I found a reference model online

from torch import nn 
class MNIST_model(torch.nn.Module):
  """Model capable of predicting on MNIST dataset.
  """
  def __init__(self, input_shape: int, hidden_units: int, output_shape: int): 
    super().__init__()
    self.conv_block_1 = nn.Sequential(
      nn.Conv2d(in_channels=input_shape, 
                out_channels=hidden_units,
                kernel_size=3,
                stride=1,
                padding=1), 
      nn.ReLU(),
      nn.Conv2d(in_channels=hidden_units,
                out_channels=hidden_units,
                kernel_size=3,
                stride=1,
                padding=1),
      nn.ReLU(),
      nn.MaxPool2d(kernel_size=2)
    )
    self.conv_block_2 = nn.Sequential(
      nn.Conv2d(in_channels=hidden_units,
                out_channels=hidden_units,
                kernel_size=3,
                stride=1,
                padding=1),
      nn.ReLU(),
      nn.Conv2d(in_channels=hidden_units,
                out_channels=hidden_units,
                kernel_size=3,
                stride=1,
                padding=1),
      nn.ReLU(),
      nn.MaxPool2d(kernel_size=2)                   
    )
    self.classifier = nn.Sequential(
      nn.Flatten(),
      nn.Linear(in_features=hidden_units*7*7,
                out_features=output_shape)
    )

  def forward(self, x):
    x = self.conv_block_1(x)
    x = self.conv_block_2(x)
    x = self.classifier(x)
    return x

and to train it

# %%time
from tqdm.auto import tqdm 

device = "cuda" if torch.cuda.is_available() else "cpu"

# Train on GPU
model_gpu = MNIST_model(input_shape=1,
                        hidden_units=10,
                        output_shape=10).to(device)
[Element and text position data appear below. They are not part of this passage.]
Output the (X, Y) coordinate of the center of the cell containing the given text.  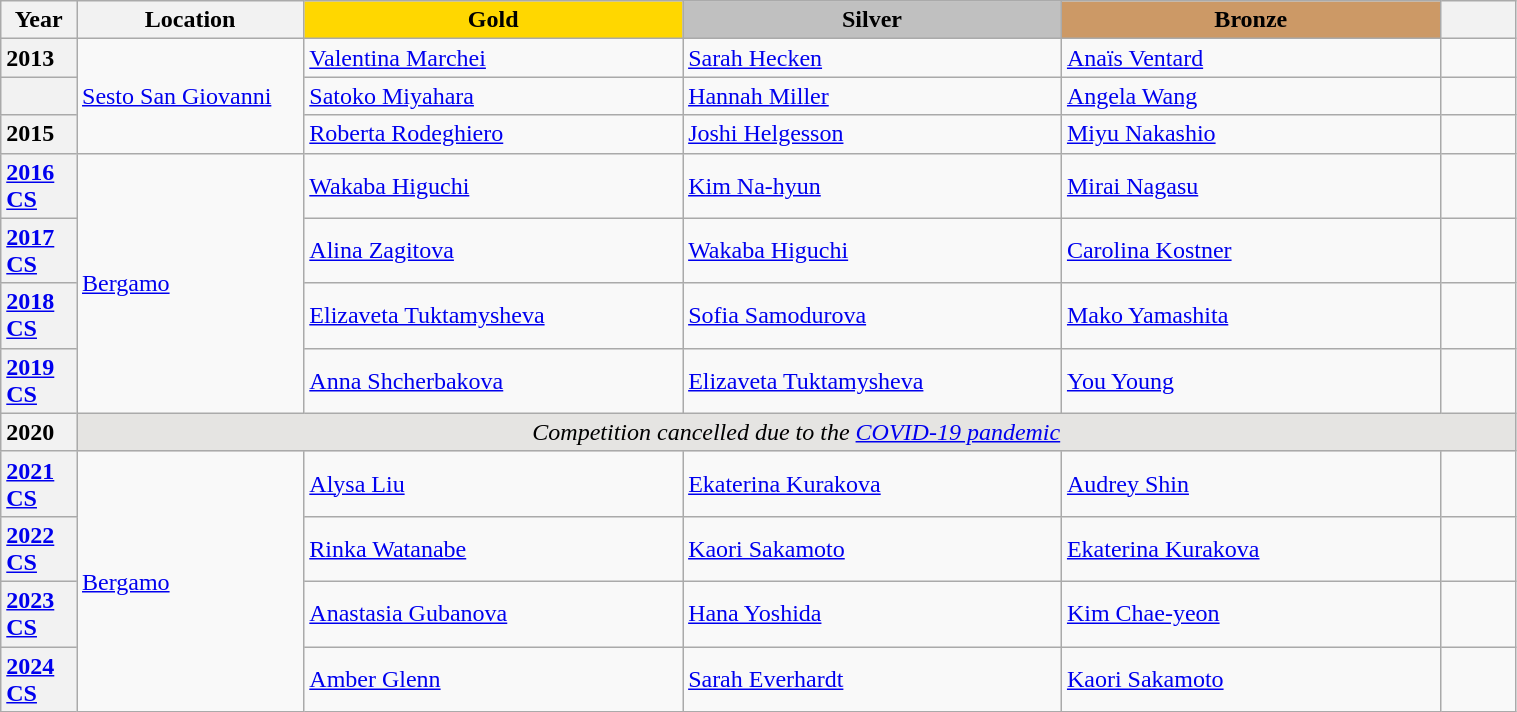
2017 CS (39, 250)
Anaïs Ventard (1250, 58)
Sofia Samodurova (872, 316)
Carolina Kostner (1250, 250)
Bronze (1250, 20)
Mirai Nagasu (1250, 186)
2015 (39, 134)
2016 CS (39, 186)
Anna Shcherbakova (494, 380)
Silver (872, 20)
Miyu Nakashio (1250, 134)
Angela Wang (1250, 96)
Valentina Marchei (494, 58)
Kim Na-hyun (872, 186)
Joshi Helgesson (872, 134)
Sarah Hecken (872, 58)
2022 CS (39, 548)
Sesto San Giovanni (190, 96)
Hana Yoshida (872, 614)
Alina Zagitova (494, 250)
Mako Yamashita (1250, 316)
Roberta Rodeghiero (494, 134)
You Young (1250, 380)
2013 (39, 58)
Kim Chae-yeon (1250, 614)
2020 (39, 432)
Year (39, 20)
Sarah Everhardt (872, 678)
Hannah Miller (872, 96)
Gold (494, 20)
2019 CS (39, 380)
2021 CS (39, 484)
Anastasia Gubanova (494, 614)
Competition cancelled due to the COVID-19 pandemic (796, 432)
Location (190, 20)
Rinka Watanabe (494, 548)
Alysa Liu (494, 484)
Audrey Shin (1250, 484)
2023 CS (39, 614)
Satoko Miyahara (494, 96)
2018 CS (39, 316)
Amber Glenn (494, 678)
2024 CS (39, 678)
Pinpoint the cell where the given text exists, returning its [X, Y] midpoint coordinate. 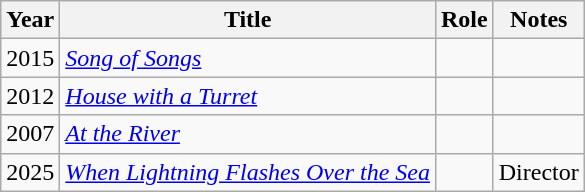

# Create a loss function and optimizer
loss_fn = nn.CrossEntropyLoss()
optimizer = torch.optim.SGD(model_gpu.parameters(), lr=0.1)

# Training loop
epochs = 5
for epoch in tqdm(range(epochs)):
  train_loss = 0
  model_gpu.train()
  for batch, (X, y) in enumerate(train_dataloader):
    # Put data on target device
    X, y = X.to(device), y.to(device)

    # Forward pass
    y_pred = model_gpu(X)

    # Loss calculation
    loss = loss_fn(y_pred, y)
    train_loss += loss

    # Optimizer zero grad
    optimizer.zero_grad()

    # Loss backward
    loss.backward()

    # Step the optimizer
    optimizer.step()
  
  # Adjust train loss to number of batches
  train_loss /= len(train_dataloader)

  ### Testing loop
  test_loss_total = 0
  # Put model in eval mode and turn on inference mode
  model_gpu.eval()
  with torch.inference_mode():
    for batch, (X_test, y_test) in enumerate(test_dataloader):
      # Make sure test data on target device
      X_test, y_test = X_test.to(device), y_test.to(device)
      
      test_pred = model_gpu(X_test)
      test_loss = loss_fn(test_pred, y_test)

      test_loss_total += test_loss

    # Adjust test loss total for number of batches
    test_loss_total /= len(test_dataloader)
  
  # Print out what's happening
  print(f"Epoch: {epoch} | Loss: {train_loss:.3f} | Test loss: {test_loss_total:.3f}")

The reference model works without any problem, I don’t understand the problem here. Can someone please explain. Thanks in advance.

I have solved the problem, well changing

loss += loss_fn(y_logits, target)

to

loss = loss_fn(y_logits, target) 
train_loss += loss

solved, can someone explain the difference please.

loss += loss_fn(...) will accumulate the loss tensor with all its history and thus will also keep the computation graph alive. Calling loss.backward() will then try to backpropagate through all iterations and will raise the error since intermediate activations from previous iterations were already freed.

Your new code still accumulates loss in train_loss and will thus keep all computation graphs alive and increase the memory usage. If you want to track the loss value alone, use train_loss += loss.detach() or loss.item().